The Organisation of Petroleum Corporation (OPEC) has attributed the increase in crude oil prices to supply disruptions in Nigeria and Iraq, and signs that US shale oil output is shrinking.
OPEC said that US refiners were providing support, with utilization above 89 per cent, as plants returned from maintenance ready to meet buoyant gasoline demand.
Besides, Nigeria’s crude oil production has declined by 67,500 barrels per day in March to 1.67 million barrels per day. The country had earlier recorded 1.74 million barrels per day in February compared to the 1.75 million the country recorded in January, 2016.
Brent crude oil price was $43.10 per barrel while West Texas Intermediate (WTI) stood at $40.36 as at Monday.
OPEC, which made this disclosure in its April monthly oil market report released at the weekend, added that massive bullish bets (close to record levels) on higher futures prices by speculators also helped in elevating oil futures prices to near $40 per barrel in March.
This, it said, occurred despite a slight improvement in fundamentals, as oversupply still persists amid record-high global crude oil inventories.
It noted that some support also came from a continued decline in gasoline stocks, improvements in US jobs data, a weak dollar,
According to OPEC, crude oil futures also rose on forecasts by various sources expecting sharper declines in non-OPEC supply in 2016, due to low prices.
OPEC added that the private sector of Nigeria sent positive signals in March, according to the Purchasers Manager Index (PMI) survey. “The index moved closer to the neutral line on a lesser decrease in output and new orders. The index posted 49.6 in March, up from 47.9 in February”, it added.
Dwelling also on price increase, the United Stats Energy Information Administration (IEA) stated that with global oil inventory builds expected to average 1.4 million bpd in 2016, oil prices are expected to remain near current levels. Forecast Brent prices average $35 per barrel in 2016.
It stated: “Global oil inventories are expected to grow by 0.4 million bpd in 2017. Lower forecast inventory builds contribute to a moderate price recovery in 2017, with Brent prices forecast to average $41 per barrel. Forecast Brent prices reach an average of $46 per barrel in the fourth quarter of 2017, as the global oil market is expected be relatively balanced late in 2017, with the potential for significant inventory draws beyond the forecast period.
“Forecast West Texas Intermediate (WTI) crude oil prices average the same as Brent crude oil prices through the forecast period. The price parity of WTI with Brent in the forecast period is based on the assumption of competition between the two crudes in the U.S. Gulf Coast refinery market, as transportation differentials are similar to move the crudes from their respective pricing points to that market.

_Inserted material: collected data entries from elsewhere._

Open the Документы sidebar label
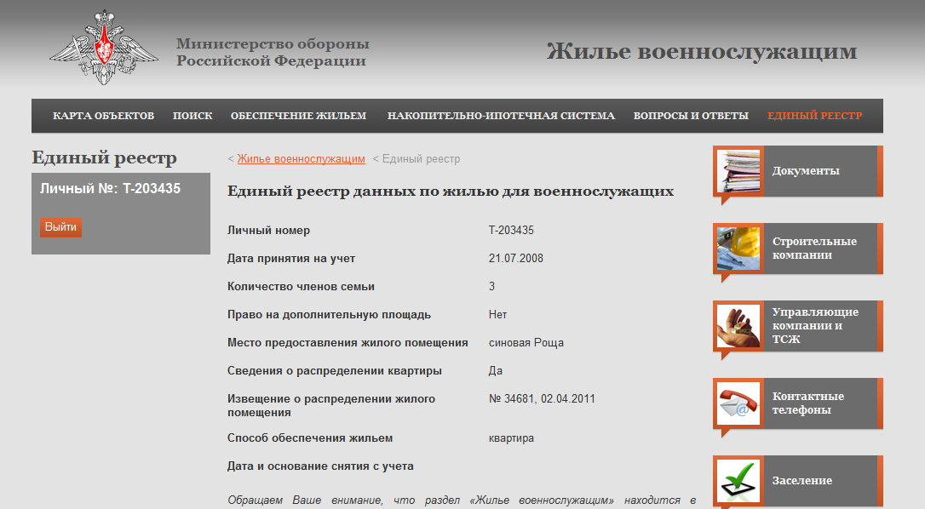The image size is (925, 509). click(806, 171)
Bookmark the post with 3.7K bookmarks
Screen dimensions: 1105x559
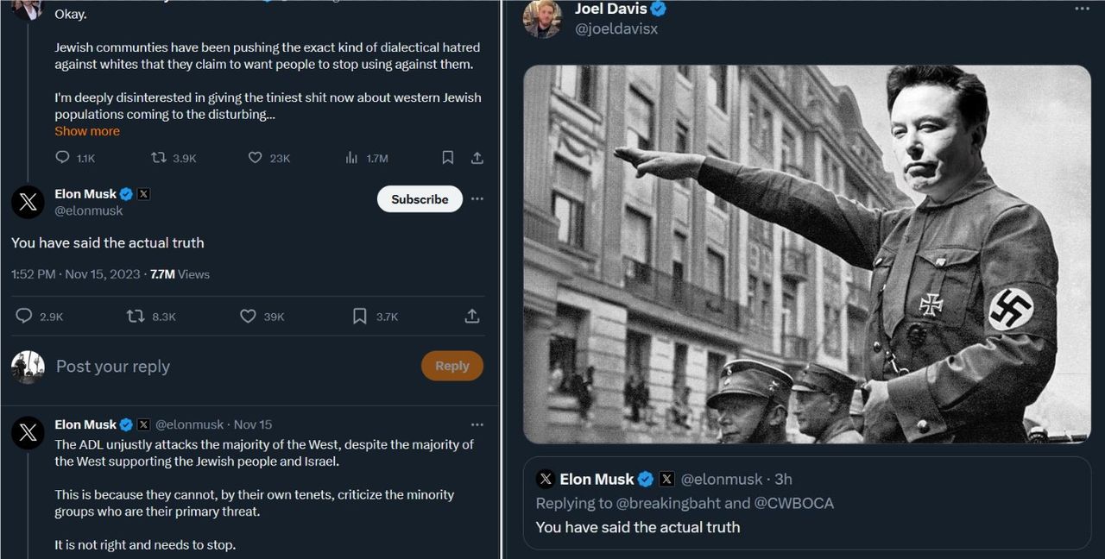[x=360, y=317]
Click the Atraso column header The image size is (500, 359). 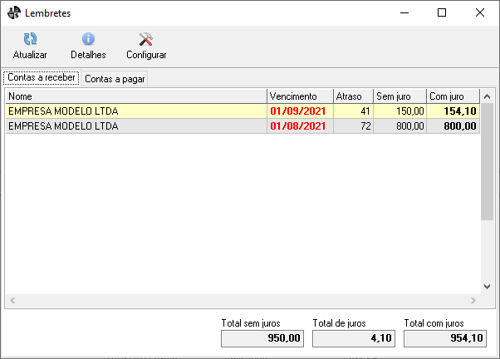[352, 96]
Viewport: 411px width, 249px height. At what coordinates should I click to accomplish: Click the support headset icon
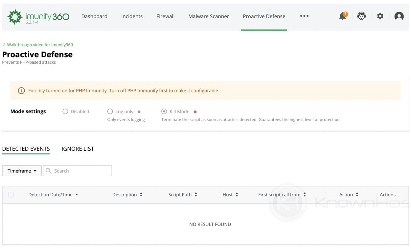click(361, 16)
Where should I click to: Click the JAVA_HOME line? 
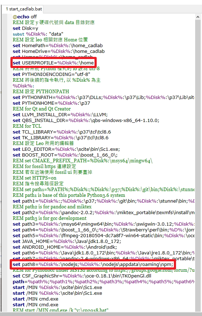click(x=67, y=241)
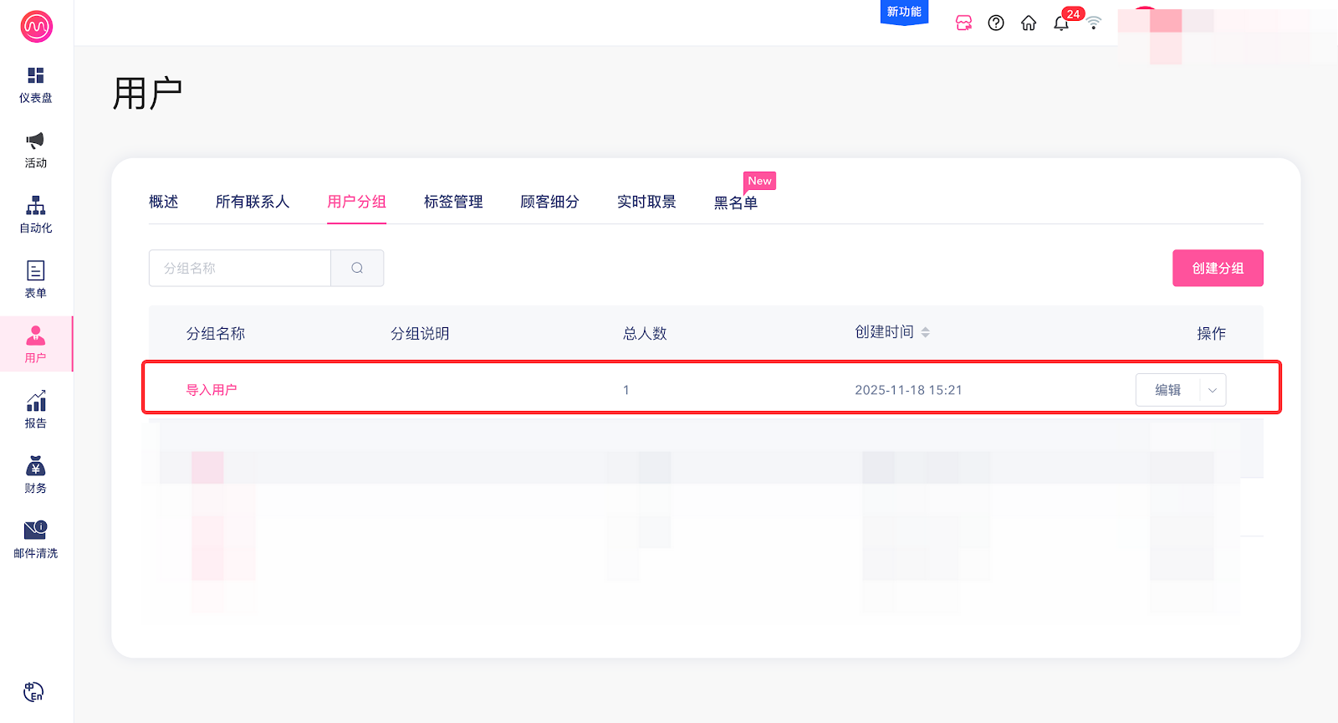Go to 自动化 automation icon

[35, 206]
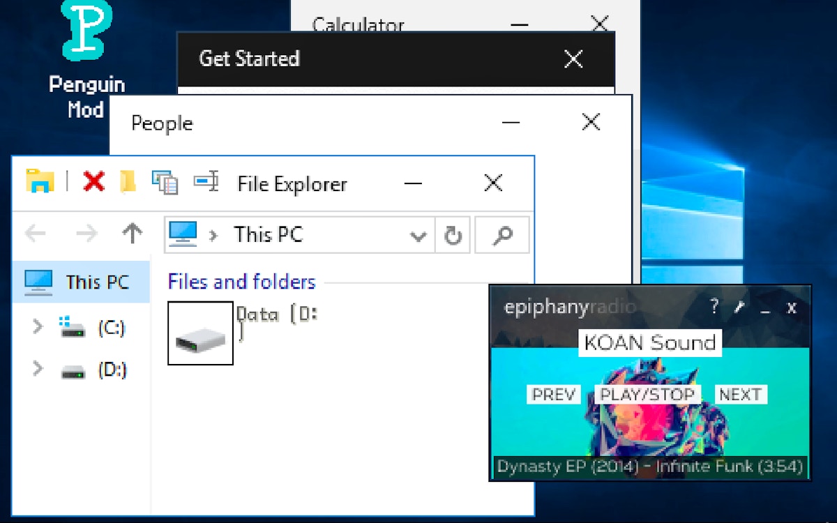The height and width of the screenshot is (523, 837).
Task: Open a folder via the first toolbar icon
Action: [40, 181]
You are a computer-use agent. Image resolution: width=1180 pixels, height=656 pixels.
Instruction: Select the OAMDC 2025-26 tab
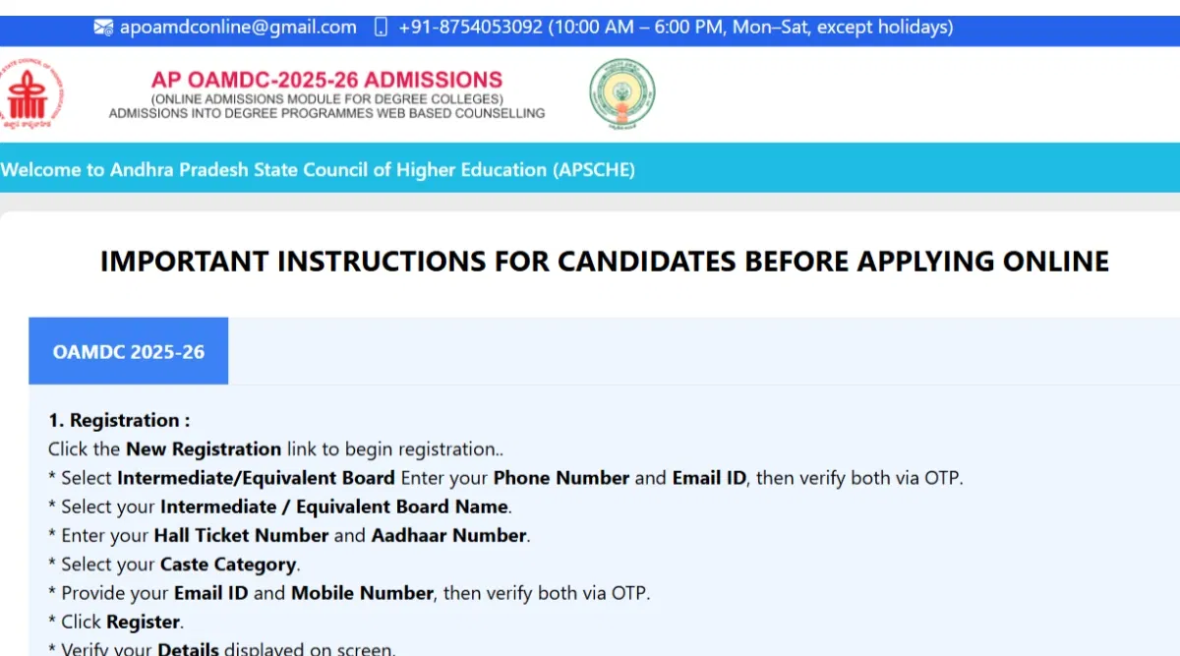(129, 351)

“The expectation of continuing large inventory builds is a major source of uncertainty in the price forecast, as the capacity of global oil storage to absorb such builds is unknown. If global storage capacity becomes stressed, the cost of storage will rise to reflect more expensive marginal storage options such as floating inventories on crude oil tankers. The higher storage costs would lower near-month crude oil prices. Additional uncertainty stems from the pace of global economic growth and its contribution to oil demand growth and from the responsiveness of oil producers to sustained low oil prices.
It said that the current values of futures and options contracts highlight the heightened volatility and high uncertainty in the price outlook (Market Prices and Uncertainty Report).
“These levels established the lower and upper limits of the 95 per cent confidence interval for the market’s expectations of monthly average WTI prices in July 2016 at $27 per barrel and $57 per barrel, respectively. The 95 per cent confidence interval for market expectations widens over time, with lower and upper limits of $22 per barrel and $78 per barrel for prices in December 2016. At this time last year, WTI for July 2015 delivery averaged $52 per barrel, and implied volatility averaged 46 per cent, with the corresponding lower and upper limits of the 95 per cent confidence interval at $35 per barrel and $78 per barrel”.